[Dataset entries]
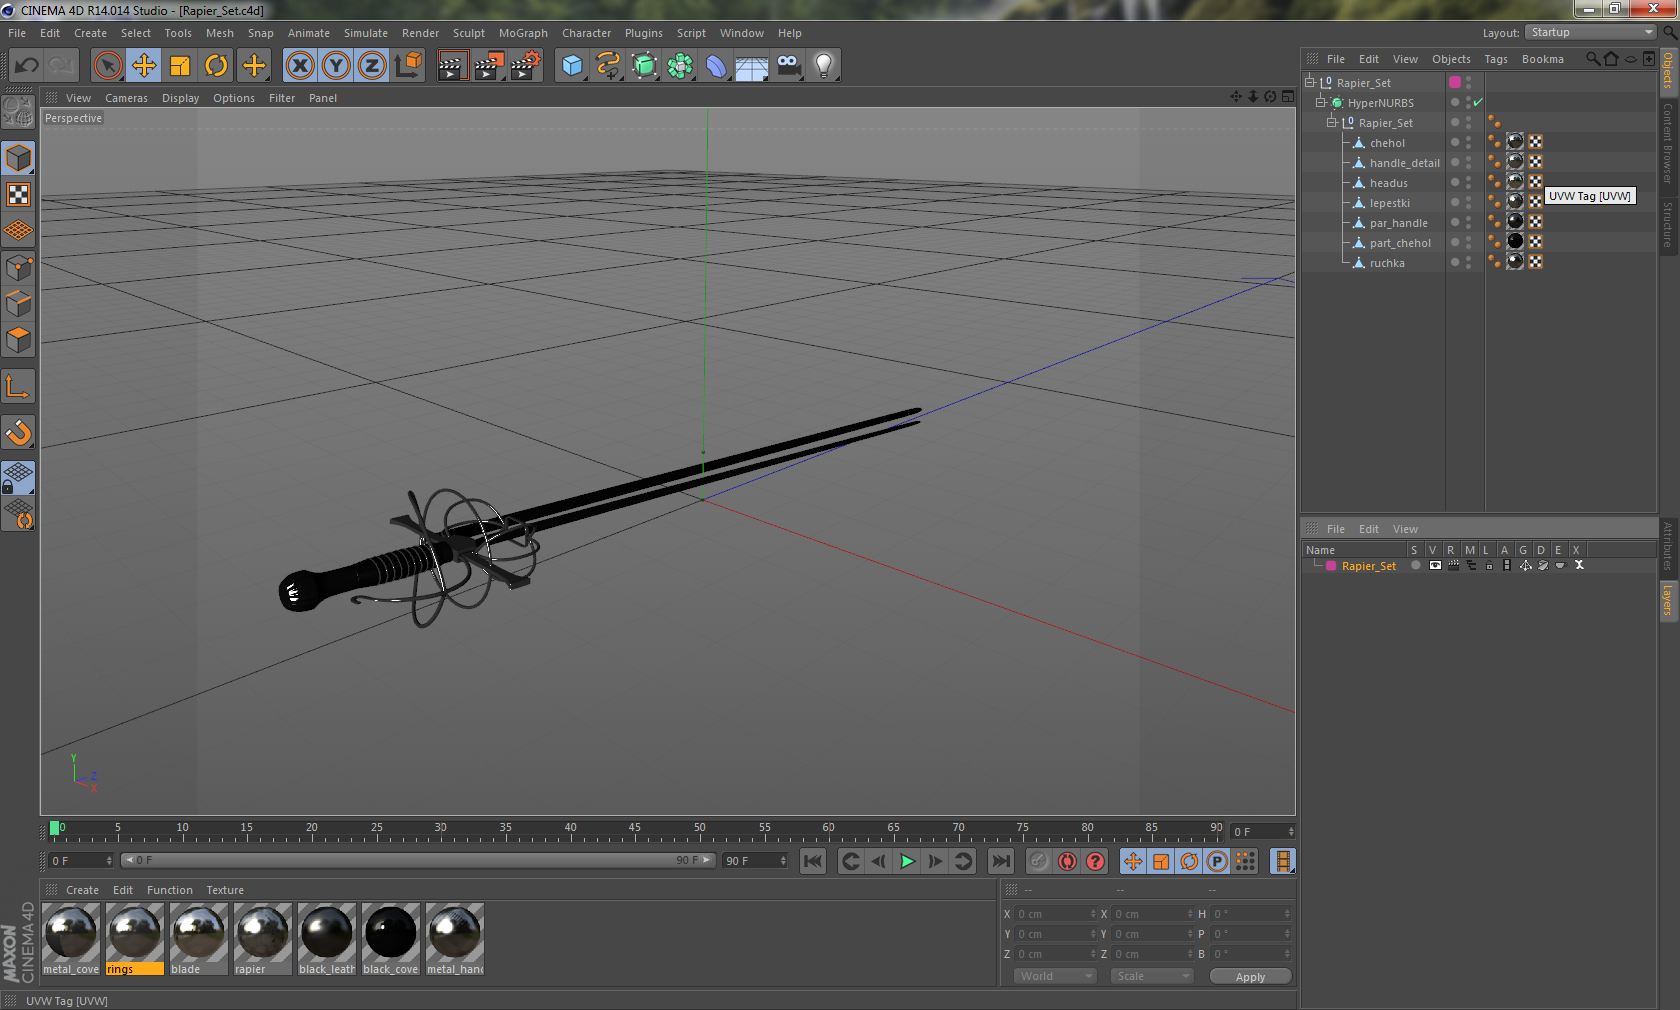The width and height of the screenshot is (1680, 1010).
Task: Click the Apply coordinates button
Action: [x=1249, y=977]
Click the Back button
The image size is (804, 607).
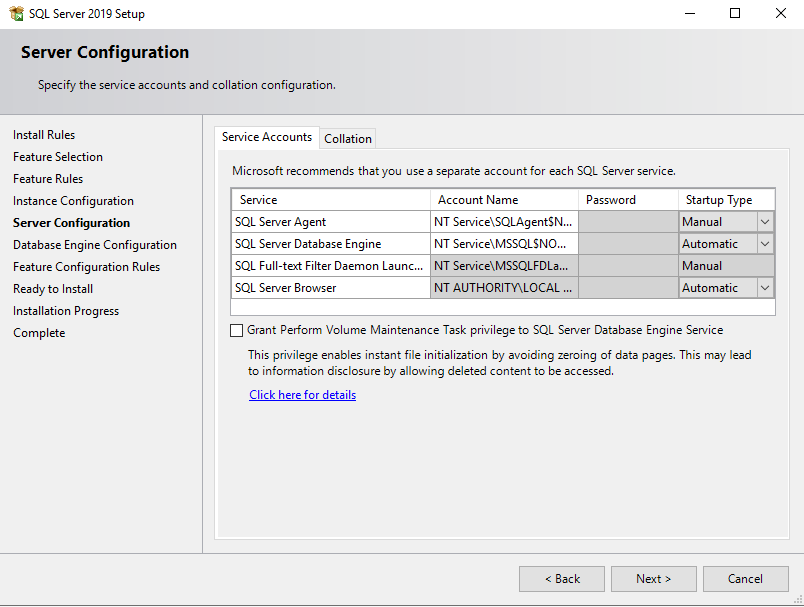[561, 578]
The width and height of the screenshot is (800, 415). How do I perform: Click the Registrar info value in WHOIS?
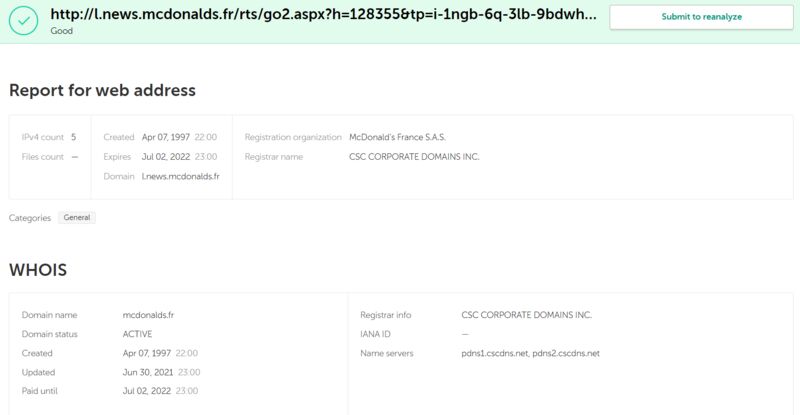526,315
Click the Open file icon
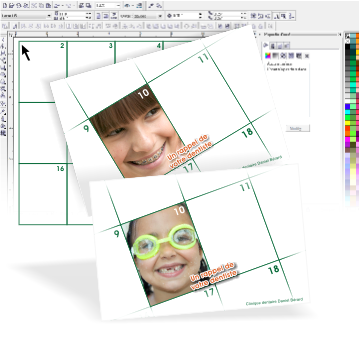 pyautogui.click(x=11, y=6)
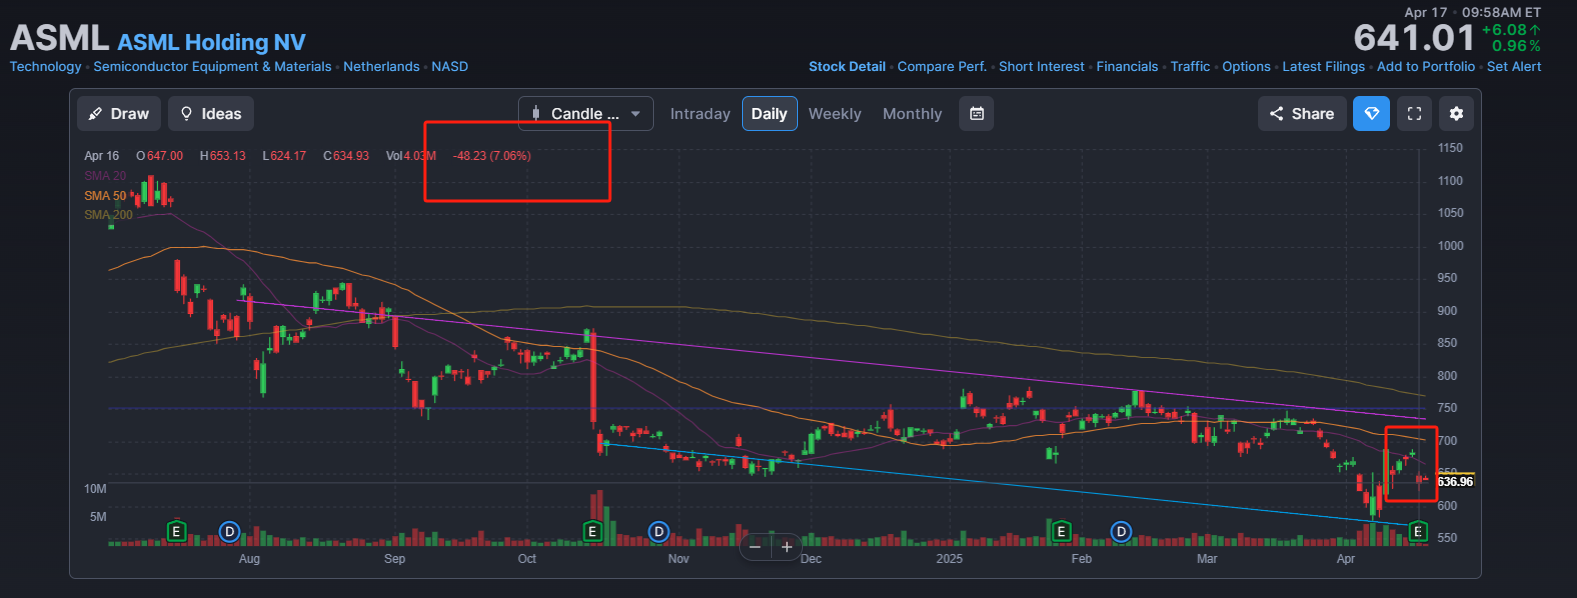The width and height of the screenshot is (1577, 598).
Task: Zoom out with the minus button
Action: pos(755,547)
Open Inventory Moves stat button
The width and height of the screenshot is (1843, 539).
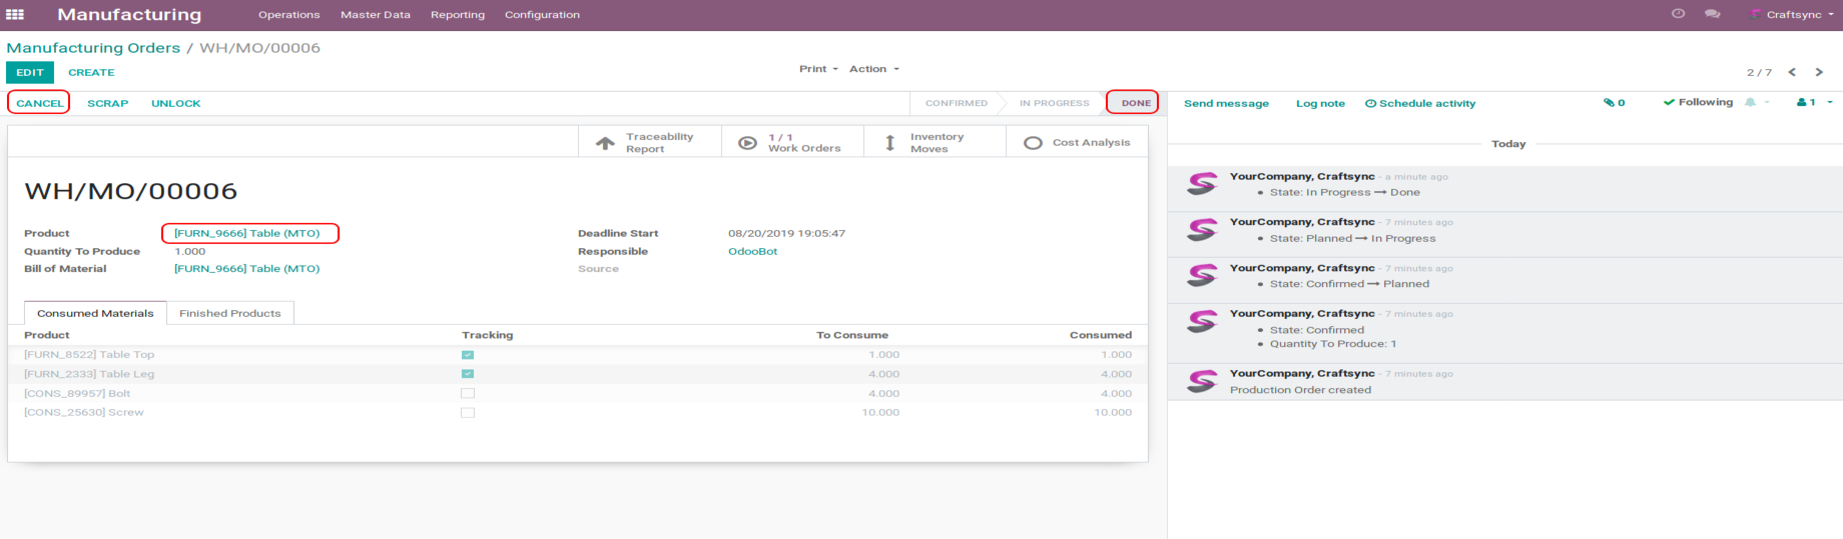tap(934, 143)
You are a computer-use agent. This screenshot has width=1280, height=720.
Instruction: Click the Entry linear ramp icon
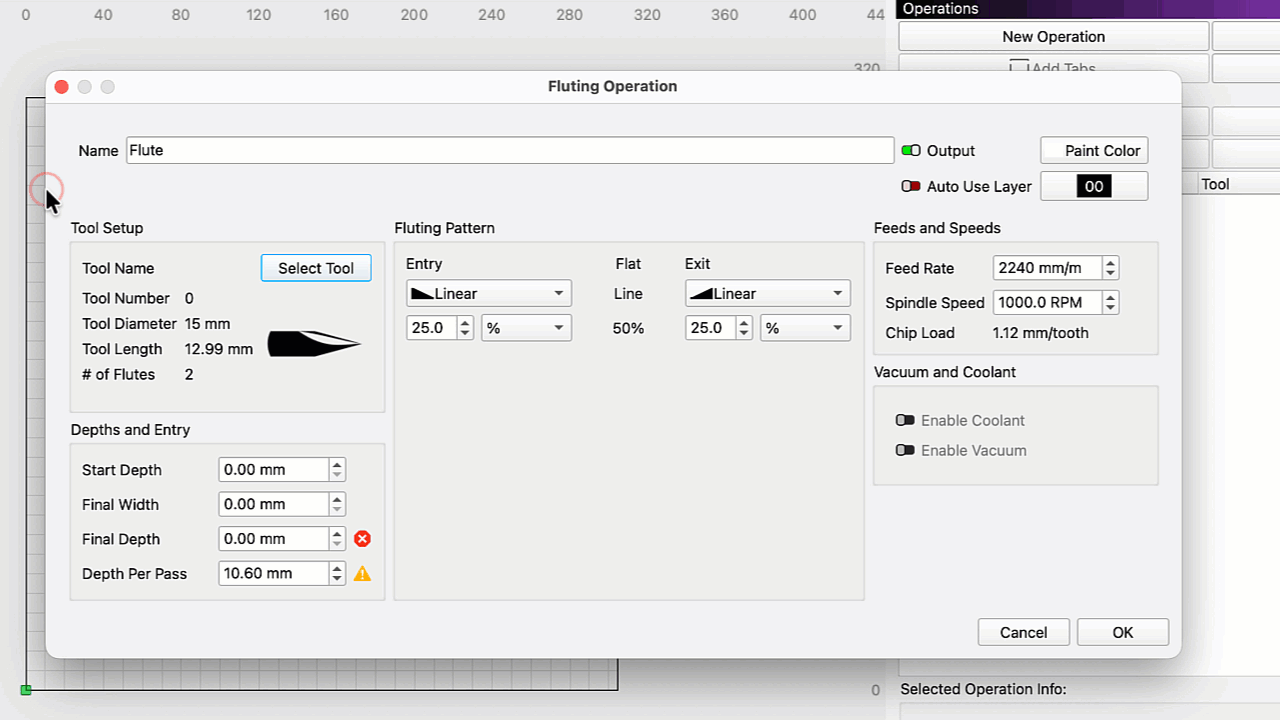pos(423,294)
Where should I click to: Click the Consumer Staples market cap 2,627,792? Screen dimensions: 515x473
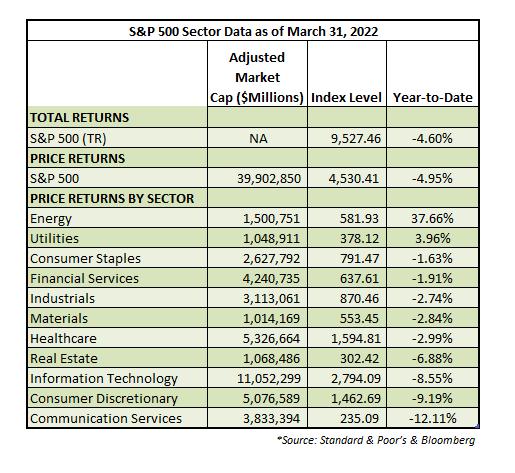pyautogui.click(x=271, y=258)
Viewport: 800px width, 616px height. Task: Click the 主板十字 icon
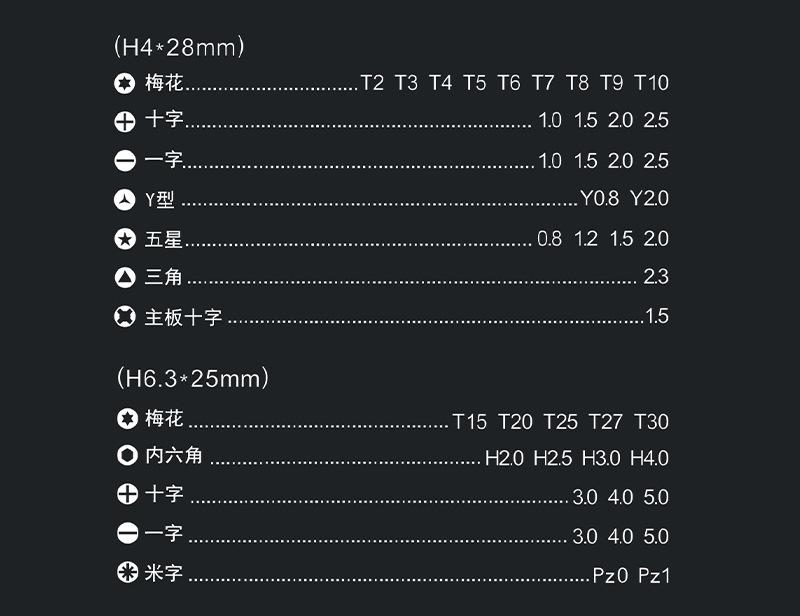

WHAT IS BEING ASKED: Each line from the one containing "Click the Back button" through the last line of the entries above should be duplicated exactly, both included; leave out pictures and add nothing.

EXERCISE RESPONSE:
Click the Back button
The image size is (804, 607).
[561, 578]
The width and height of the screenshot is (800, 415). How do I perform: Click the Registrar info value in WHOIS?
526,315
Click the Open file icon
 pyautogui.click(x=11, y=6)
The width and height of the screenshot is (1577, 598).
Task: Zoom out with the minus button
Action: pos(755,547)
Open Inventory Moves stat button
The width and height of the screenshot is (1843, 539).
tap(934, 143)
You are a computer-use agent. This screenshot has width=1280, height=720.
Instruction: Click the Entry linear ramp icon
pos(423,294)
Where should I click to: Click the Consumer Staples market cap 2,627,792? Screen dimensions: 515x473
pyautogui.click(x=271, y=258)
Viewport: 800px width, 616px height. Task: Click the 主板十字 icon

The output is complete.